Spread F causes HF radiation to be reflected from different heights within the F layer. Received HF signals are spread in time and space, making frequency resolution difficult, with garbled messages. It usually occurs at night and is most common around in the equinox months (March and September). Spread F is less common in the mid-latitudes than the equatorial or polar regions. If it does occur in the mid-latitudes it is usually in winter. In polar regions it can occur during the day as well as at night. It is thought to be caused by large "bubbles" in the ionosphere and is often associated with ionospheric storms that lower the F layer MUF (Figure 11).

Spread F effects

Figure 11. Ray diagram of Spread F event. The uneven distribution of free electrons in the F layer causes HF to spread out or have other unusual propagation characteristics.

Because both sporadic E and spread F are unpredictable, the HF user should keep abreast of the latest space weather reports to avoid problems caused by these events.

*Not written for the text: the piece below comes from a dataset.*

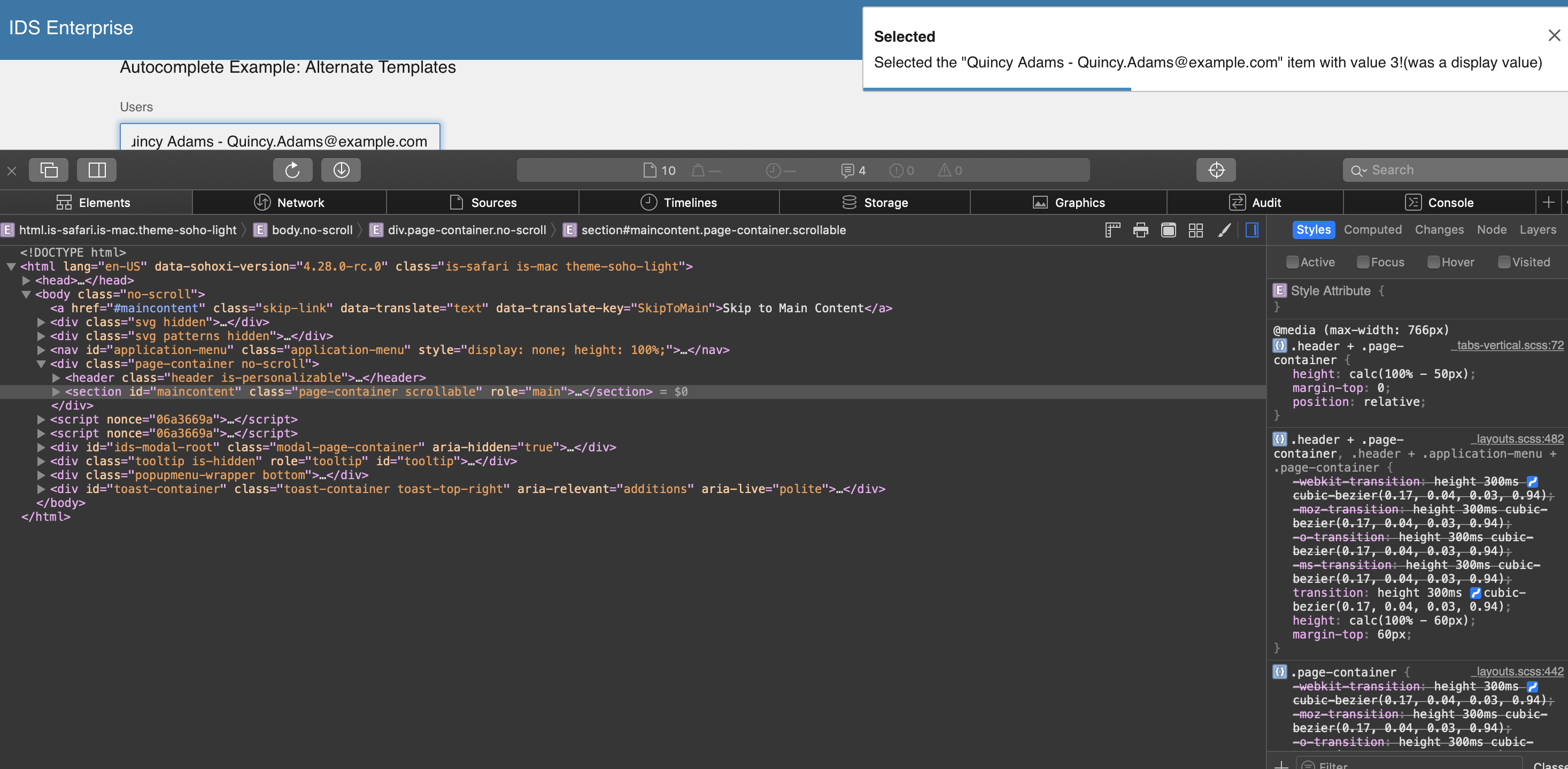
Task: Open tabs-vertical.scss:72 source link
Action: pos(1509,345)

Traveling Ionospheric Disturbances (TIDs)
These wave phenomena (sometimes called "acoustic-gravity waves") travel horizontally through the F region. They are seen as large fronts having a sideways scale of several hundred kilometers. They cause oscillations in the electron density that can last for a few minutes to several hours. This causes the height of refraction and the MUF to undergo rapid variations. TID effects on HF communications are usually not too serious.

The largest TIDs start in the aural zones and propagate toward the equator. Thunderstorms can cause smaller TID fronts that travel about 200 kilometers before dissipating.

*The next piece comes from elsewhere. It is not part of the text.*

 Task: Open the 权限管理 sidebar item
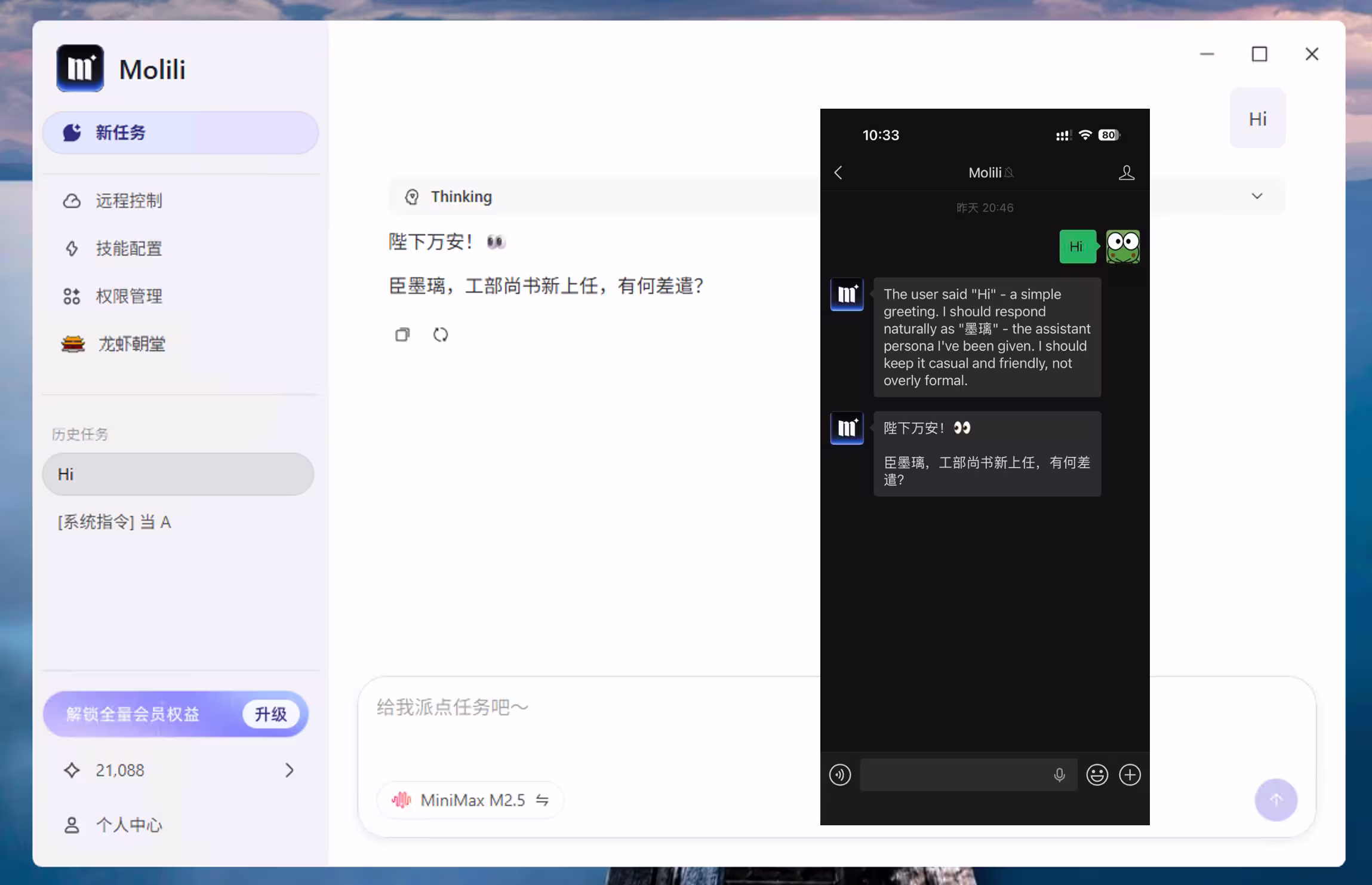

Getting Information on Current and Future Solar Weather

There are several internet locations that provide information about space weather. Here are some web sites that are useful for this purpose: The Space Weather Prediction Center
This site is operated by NOAA and is a national and world warning center for disturbances that can affect people and equipment working in the space environment. Includes "Space Weather Now" at Australian Space Weather Site
This is a very useful public site that provides information on space weather and HF effects in an easy-to-use graphical format.
A "newspaper" style unofficial site created by Dr. Tony Phillips Rice University
Space weather conditions using a simple "stop light" scale. NASA and ESA's SOHO Satellite
Plots of current space weather parameters from the SOHO satellite. Schriever Air Force Base
This was the official US military center for space weather, but it does not appear to have any available information on current space weather conditions at this time.


Summary of Space Weather

Space weather refers to disturbances that affect the ionosphere and HF communications on an irregular basis. Events on the surface of the sun such as solar flares and CMEs often cause solar weather events, but solar weather can also be affected by events that originate with the earth's atmosphere. Space weather is hard to predict, therefore anyone involved in missions that use HF communications or related operations should check one or more of the internet links above before commencing operations.


Study Questions

1. What is space weather?
2. Why is the solar wind affected by earth's magnetic field?
3. Are ultraviolet and X-rays part of the solar wind?
4. When are the auroral zones most active?
5. List in order of appearance the three events affecting HF that occur after a solar flare or coronal masss ejection (CME)?
6. What causes solar ionospheric disturbances (SIDs)?
7. What effects does polar cap absorption have on HF propagation?
8. What are the effects of sporadic E events on HF propagation?
9. Are sporadic E and spread F events easy to predict?
10. Is it possible to get real time information on space weather? Where?